START SOURCE EXTRACT

The Last Question — Isaac Asimov:

The last question was asked for the first time, half in jest, on May 21, 2061, at a time when humanity first stepped into the light. The question came about as a result of a five dollar bet over highballs, and it happened this way…

And so begins an incredibly engaging short story about technology, the future, science, philosophy, and religion. Extremely readable, but also very rich. Of course, everyone has said this to themselves: “There may be some way to reverse entropy.”

American Way of Dentistry

The American Way of Dentistry is the dentistry article of this year:

The medical profession has struggled to replicate dentistry’s achievements in disease prevention with its “health maintenance” model. Dentists, by emphasizing preventive measures—like biannual checkups and cleanings, fluoridation of community water supplies, the use of fluoride toothpaste, and encouraging patients to eat less sugar and processed foods—have reduced overall treatment costs as well as pain and suffering to a degree medical doctors can only dream of. They have done so in part through a structure of dental benefits that is far more punitive to those patients who slack off on prevention, or for whom prevention fails, than anything health insurers typically contemplate.

END SOURCE EXTRACT

QUESTIONS TO ANSWER.
a - According to the reading-notes excerpt, on what date was the last question first asked?
b - Does each statement agree with the reading-notes excerpt? Answer yes or no for each, and quote the words that decide it. (i) The question came about because of a five-dollar bet. (ii) Dentists encourage checkups once a year. (iii) Dental benefits are less punitive than health insurance toward patients who neglect prevention.
c - Write the next part of the reading-notes excerpt, picking up after its final sentence about dental benefits.
The entries have no connection to the reading-notes excerpt.

START EXCERPTED RECORDS

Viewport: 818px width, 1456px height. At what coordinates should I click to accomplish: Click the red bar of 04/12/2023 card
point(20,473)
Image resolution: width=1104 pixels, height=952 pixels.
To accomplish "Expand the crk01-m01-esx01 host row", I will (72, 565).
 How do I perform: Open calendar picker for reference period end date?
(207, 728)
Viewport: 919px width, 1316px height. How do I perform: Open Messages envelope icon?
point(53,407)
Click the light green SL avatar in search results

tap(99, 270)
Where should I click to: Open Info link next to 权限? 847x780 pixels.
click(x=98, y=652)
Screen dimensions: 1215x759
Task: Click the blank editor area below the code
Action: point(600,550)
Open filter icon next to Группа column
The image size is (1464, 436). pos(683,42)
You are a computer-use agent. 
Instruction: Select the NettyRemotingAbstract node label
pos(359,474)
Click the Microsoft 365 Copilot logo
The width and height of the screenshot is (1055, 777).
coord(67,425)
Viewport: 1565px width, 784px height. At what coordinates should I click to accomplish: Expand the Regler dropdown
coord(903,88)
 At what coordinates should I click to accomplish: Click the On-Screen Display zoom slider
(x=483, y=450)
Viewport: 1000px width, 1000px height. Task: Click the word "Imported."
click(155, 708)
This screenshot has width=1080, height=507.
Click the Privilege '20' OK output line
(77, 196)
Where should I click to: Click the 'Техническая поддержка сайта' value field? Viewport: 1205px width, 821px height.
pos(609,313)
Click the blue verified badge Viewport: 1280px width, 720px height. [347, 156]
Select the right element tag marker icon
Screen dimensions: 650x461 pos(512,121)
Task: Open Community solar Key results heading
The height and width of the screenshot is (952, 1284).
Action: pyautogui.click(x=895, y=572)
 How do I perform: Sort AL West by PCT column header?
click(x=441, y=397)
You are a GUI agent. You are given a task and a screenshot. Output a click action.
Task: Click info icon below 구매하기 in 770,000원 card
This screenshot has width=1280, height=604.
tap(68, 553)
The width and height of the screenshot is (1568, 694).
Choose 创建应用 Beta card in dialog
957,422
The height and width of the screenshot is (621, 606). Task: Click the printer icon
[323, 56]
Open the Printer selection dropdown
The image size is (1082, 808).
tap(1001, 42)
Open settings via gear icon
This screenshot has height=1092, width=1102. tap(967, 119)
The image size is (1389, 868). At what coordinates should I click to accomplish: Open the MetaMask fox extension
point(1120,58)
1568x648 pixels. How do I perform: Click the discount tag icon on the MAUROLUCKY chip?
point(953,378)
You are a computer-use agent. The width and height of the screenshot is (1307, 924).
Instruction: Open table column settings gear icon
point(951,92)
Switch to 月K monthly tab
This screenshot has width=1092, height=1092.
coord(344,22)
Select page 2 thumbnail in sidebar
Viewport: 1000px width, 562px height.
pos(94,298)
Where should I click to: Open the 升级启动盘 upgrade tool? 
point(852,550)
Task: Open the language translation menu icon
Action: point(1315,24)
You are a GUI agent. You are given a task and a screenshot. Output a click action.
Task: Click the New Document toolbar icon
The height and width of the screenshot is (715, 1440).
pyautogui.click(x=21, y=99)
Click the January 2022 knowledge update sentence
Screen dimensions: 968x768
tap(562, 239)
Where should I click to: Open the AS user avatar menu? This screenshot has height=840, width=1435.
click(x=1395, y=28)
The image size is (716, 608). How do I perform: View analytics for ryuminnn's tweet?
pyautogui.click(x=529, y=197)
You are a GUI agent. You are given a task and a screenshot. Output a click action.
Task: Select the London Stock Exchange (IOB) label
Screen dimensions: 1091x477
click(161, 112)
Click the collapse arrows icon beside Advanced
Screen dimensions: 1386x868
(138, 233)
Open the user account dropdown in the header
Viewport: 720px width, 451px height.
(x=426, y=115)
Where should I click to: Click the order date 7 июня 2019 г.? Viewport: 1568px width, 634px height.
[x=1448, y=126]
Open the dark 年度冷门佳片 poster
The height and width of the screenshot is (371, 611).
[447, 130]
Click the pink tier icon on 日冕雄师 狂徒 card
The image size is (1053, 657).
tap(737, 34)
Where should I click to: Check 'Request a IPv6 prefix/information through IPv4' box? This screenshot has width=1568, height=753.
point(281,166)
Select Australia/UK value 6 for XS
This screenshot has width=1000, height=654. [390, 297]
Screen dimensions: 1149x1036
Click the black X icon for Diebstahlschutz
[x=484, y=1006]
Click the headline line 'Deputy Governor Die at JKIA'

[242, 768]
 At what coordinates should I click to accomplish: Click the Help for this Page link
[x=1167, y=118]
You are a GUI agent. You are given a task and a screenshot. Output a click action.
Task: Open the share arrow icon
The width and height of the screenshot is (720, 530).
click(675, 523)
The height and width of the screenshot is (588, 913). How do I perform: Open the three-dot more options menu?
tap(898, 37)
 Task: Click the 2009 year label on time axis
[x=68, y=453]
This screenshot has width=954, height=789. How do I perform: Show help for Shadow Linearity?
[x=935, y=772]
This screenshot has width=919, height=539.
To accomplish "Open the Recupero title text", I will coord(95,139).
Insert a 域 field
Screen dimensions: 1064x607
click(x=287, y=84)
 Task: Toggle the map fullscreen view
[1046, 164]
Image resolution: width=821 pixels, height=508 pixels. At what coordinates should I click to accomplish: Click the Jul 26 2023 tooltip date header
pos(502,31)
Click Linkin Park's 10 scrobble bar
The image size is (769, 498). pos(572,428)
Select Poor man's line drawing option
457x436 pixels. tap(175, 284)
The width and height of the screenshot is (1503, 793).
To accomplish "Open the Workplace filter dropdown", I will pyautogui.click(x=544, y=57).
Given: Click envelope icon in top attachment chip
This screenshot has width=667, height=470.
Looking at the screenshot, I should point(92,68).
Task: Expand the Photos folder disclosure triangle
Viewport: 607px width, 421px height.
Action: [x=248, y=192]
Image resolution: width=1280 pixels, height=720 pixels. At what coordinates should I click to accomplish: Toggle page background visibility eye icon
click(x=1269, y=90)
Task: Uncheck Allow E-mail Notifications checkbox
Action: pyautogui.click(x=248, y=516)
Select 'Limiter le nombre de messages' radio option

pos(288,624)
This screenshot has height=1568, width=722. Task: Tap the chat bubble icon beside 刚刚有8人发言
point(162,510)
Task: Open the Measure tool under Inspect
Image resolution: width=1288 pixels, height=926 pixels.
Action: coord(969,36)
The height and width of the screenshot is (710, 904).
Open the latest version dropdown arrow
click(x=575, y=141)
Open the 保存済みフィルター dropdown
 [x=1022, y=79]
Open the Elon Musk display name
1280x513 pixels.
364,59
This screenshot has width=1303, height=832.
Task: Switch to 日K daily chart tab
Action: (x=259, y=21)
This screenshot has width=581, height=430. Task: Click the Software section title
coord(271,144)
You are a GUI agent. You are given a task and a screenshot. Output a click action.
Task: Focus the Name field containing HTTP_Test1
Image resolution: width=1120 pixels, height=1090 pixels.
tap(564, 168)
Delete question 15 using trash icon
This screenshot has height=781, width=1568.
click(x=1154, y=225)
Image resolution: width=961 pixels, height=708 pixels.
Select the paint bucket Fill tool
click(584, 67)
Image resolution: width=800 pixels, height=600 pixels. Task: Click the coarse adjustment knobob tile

END EXCERPTED RECORDS

OUTPUTS BY TASK.
a - May 21, 2061.

b -
(i) Yes: "The question came about as a result of a five dollar bet over highballs"
(ii) No: "biannual checkups and cleanings"
(iii) No: "a structure of dental benefits that is far more punitive to those patients who slack off on prevention, or for whom prevention fails, than anything health insurers typically contemplate"

c -
There is so much good information here, I think I’ll be coming back this a lot. One more:

Since the ADA, which protects the interests of practicing dentists, won’t concede that there is a shortage [of dentists], it is likely to oppose any significant relaxation of the credentialing rules. Technological developments have improved dental office productivity—digital radiographs, for example, are available much faster than the old-school X-rays that took minutes to develop. But there are physical limits to how much dentists can do. As Dr. Chester Douglass pointed out, “This is micro-surgery. Try doing micro-surgery where you are concerned [with] one-tenth of a millimeter—you can’t do it for more than 33 or 35 hours per week.

Plus, there’s some discussion of wearing a flipper — a temporary prosthetic device that fits a bit like a retainer. It replaces the teeth you’ve had pulled while you heal from surgery. We made these last semester and, first of all, they are really hard to make. One of the trickiest parts is bending wire around a tooth. You have to adapt this piece of stainless steel wire to the contours of a molar by placing minute bends in the wire. It borders on impossible. I talked to my aunt who is a very accomplished dental lab technician — even she said that, after all her years of work, she still relies on a few expert wire-benders. We do the same at the school of dentistry: it’s truly an arcane skill (and critical) skill.

Secondly, our resident dental lab technician expert was telling us he fabricated a flipper for a dentist who lost his front tooth… and the dentist said he never realized how miserable it was to wear these things. Hopefully such an experience provides a new level of dentist-patient compassion. I think that’s the advantage of a generation of orthodontists who’ve had orthodontic work done on them: they understand that moving teeth hurts like nothing else.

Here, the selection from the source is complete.